Document segment:
1

I'm trying to merge multiple .txt files that are in a .zip file into only one .txt file in Python.

My code is the following:

firstfile = Path(r'C:\Users\Viniz\Downloads\devkmbe-5511001_05-12-2022_00_20_09.zip\AudioCaptureMemoryUsage_01_12_2022.txt')
secondfile = Path(r'C:\Users\Viniz\Downloads\devkmbe-5511001_05-12-2022_00_20_09.zip\AudioMatchingMemoryUsage_01_12_2022.txt')

newfile = input("Enter the name of the new file: ")
print()
print("The merged content of the 2 files will be in", newfile)

with open(newfile, "wb") as wfd:
    for f in [firstfile, secondfile]:
        with open(f, "rb") as fd:
            shutil.copyfileobj(fd, wfd, 1024 * 1024 * 10)

print("\nThe content is merged successfully.!")
print("Do you want to view it ? (y / n): ")

check = input()
if check == 'n':
    exit()
else:
    print()
    c = open(newfile, "r")
    print(c.read())
    c.close()



Thanks.

I tried to merge them in only one file but it doesn't worked.

ViniPonce
  • 13
  • 2

2 Answers2

1

To merge the files, you'll need to first extract the files from the zip file, then merge them, and then write the merged content to a new file. Here is an example of how you can do this using the zipfile module.

Update: If the .txt files are located inside a folder within the zip file, you'll need to include the folder name in the path when opening the files.

To do:
(A) In the forum thread about merging .txt files from a .zip archive in Python, which module does the first answer recommend?
(B) Extend the forum thread on merging .txt files from a .zip archive in Python, picking up right after its final sentence.

Dataset content:

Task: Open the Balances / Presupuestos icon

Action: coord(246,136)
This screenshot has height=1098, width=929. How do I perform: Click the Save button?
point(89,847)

Written responses:
(A) The zipfile module.

(B)
import zipfile

zip_file = r'C:\Users\Viniz\Downloads\devkmbe-5511001_05-12-2022_00_20_09.zip'
folder_name = 'myfolder'
first_file = folder_name + '/AudioCaptureMemoryUsage_01_12_2022.txt'
second_file = folder_name + '/AudioMatchingMemoryUsage_01_12_2022.txt'

with zipfile.ZipFile(zip_file, 'r') as zip_ref:
    with zip_ref.open(first_file) as f1, zip_ref.open(second_file) as f2:
        first_content = f1.read()
        second_content = f2.read()

    # Concatenate the two files
    merged_content = first_content + second_content
    
    # Write the merged content to a new file
    new_file = input("Enter the name of the new file: ")
    with open(new_file, 'wb') as new_f:
        new_f.write(merged_content)
        
    print("The content is merged successfully.!")
    print("Do you want to view it ? (y / n): ")

    check = input()
    if check == 'n':
        exit()
    else:
        print()
        c = open(new_file, "r")
        print(c.read())
        c.close()

Make sure to replace 'myfolder' with the actual name of the folder containing the .txt files in your zip file.

For multiple files..

import zipfile

zip_file = r'C:\Users\Viniz\Downloads\devkmbe-5511001_05-12-2022_00_20_09.zip'
folder_name = 'myfolder'
file_names = ['AudioCaptureMemoryUsage_01_12_2022.txt',
              'AudioMatchingMemoryUsage_01_12_2022.txt',
              'File3.txt',
              'File4.txt',
              ...
              'File29.txt']

merged_content = b''  # Initialize an empty bytes object
with zipfile.ZipFile(zip_file, 'r') as zip_ref:
    for file_name in file_names:
        with zip_ref.open(folder_name + '/' + file_name) as f:
            merged_content += f.read()
            
    # Write the merged content to a new file
    new_file = input("Enter the name of the new file: ")
    with open(new_file, 'wb') as new_f:
        new_f.write(merged_content)
        
    print("The content is merged successfully.!")
    print("Do you want to view it ? (y / n): ")

    check = input()
    if check == 'n':
        exit()
    else:
        print()
        c = open(new_file, "r")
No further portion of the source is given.